Description:
The NERC Vocabulary Server (NVS) is a global resource used to manage controlled vocabularies and semantic relationships between concepts. Both speakers are involved in collaborations dedicated to developing FAIR data and services. Their combined interests and expertise include standardization, semantic interoperability, Linked Data, ontologies, and the Semantic Web.
Speakers:
Drs Gwen Moncoiffe and Alexandra Kokkinaki lead the NERC Vocabulary Server (NVS) at the National Oceanography Centre - British Oceanographic Data Centre (NOC-BODC).
Gwen has a 20+-year career in scientific data management at BODC. She is currently co-chair of the Research Data Alliance (RDA) Working Group InteroperAble Descriptions of Observable Property Terminologies (I-ADOPT) developing a semantic framework and best practices to support semantic interoperability within and across domain boundaries.
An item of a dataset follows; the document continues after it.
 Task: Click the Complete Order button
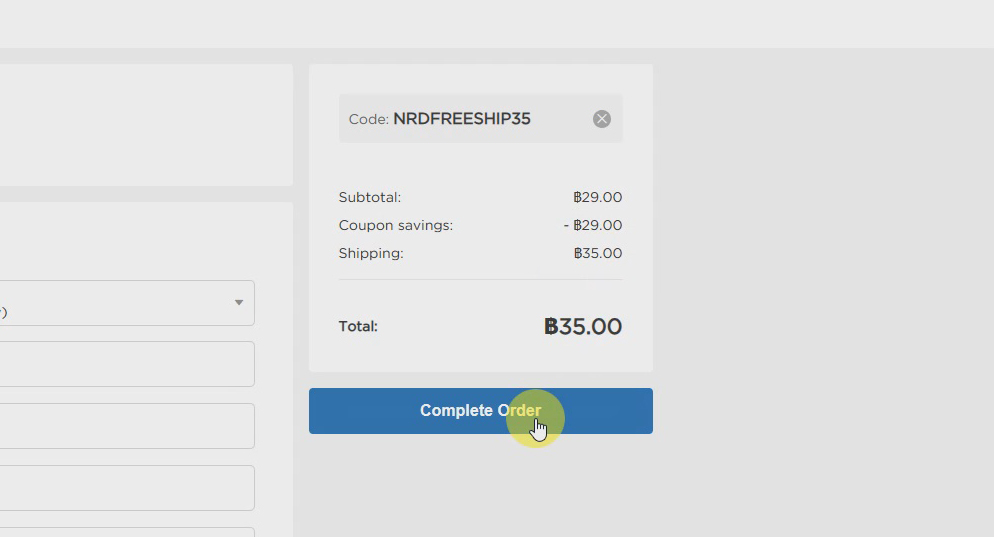481,411
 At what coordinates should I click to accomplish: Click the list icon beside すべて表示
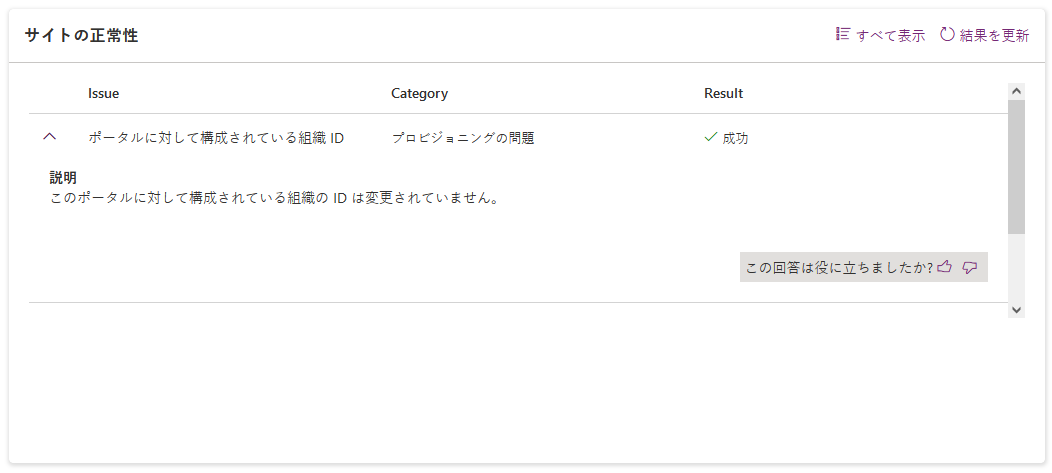(x=843, y=35)
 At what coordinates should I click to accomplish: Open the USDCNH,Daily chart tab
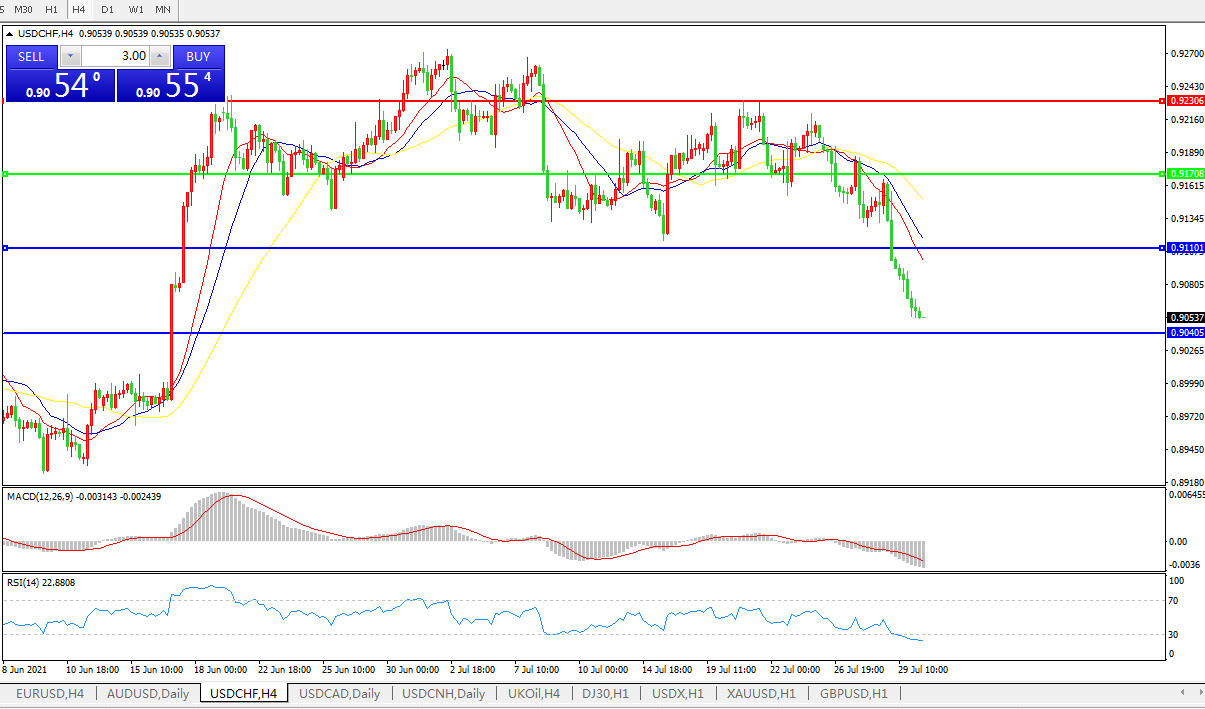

Alexandra has worked on standardisation and interoperability in the medical domain and is technical lead of the NVS and co-chair of the RDA Vocabulary Semantic Services Interest Group (VSSIG) that addresses various aspects of making semantic resources Findable, Accessible, Interoperable and Reusable (FAIR).
This event is part of the 'data management and analytical tools for environmental science' webinar series
The NERC Constructing a Digital Environment programme runs an active webinar activity. Held every three weeks, these aim to develop the digitally enabled environment to benefit scientists, policymakers, businesses, communities and individuals. The webinars are arranged into ‘series’, drawing together presentations following similar themes.
The fourth webinar series, led by the NERC Environmental Data Service (NERC EDS) focusses on research data management and the analytical tools available to support researchers in the environmental sciences. This series showcases the services provided by the EDS and illustrates how it supports the open data agenda. The series will describe how tools developed by the EDS enable interoperability, support large-scale data analysis and facilitate multi- and trans-disciplinary research.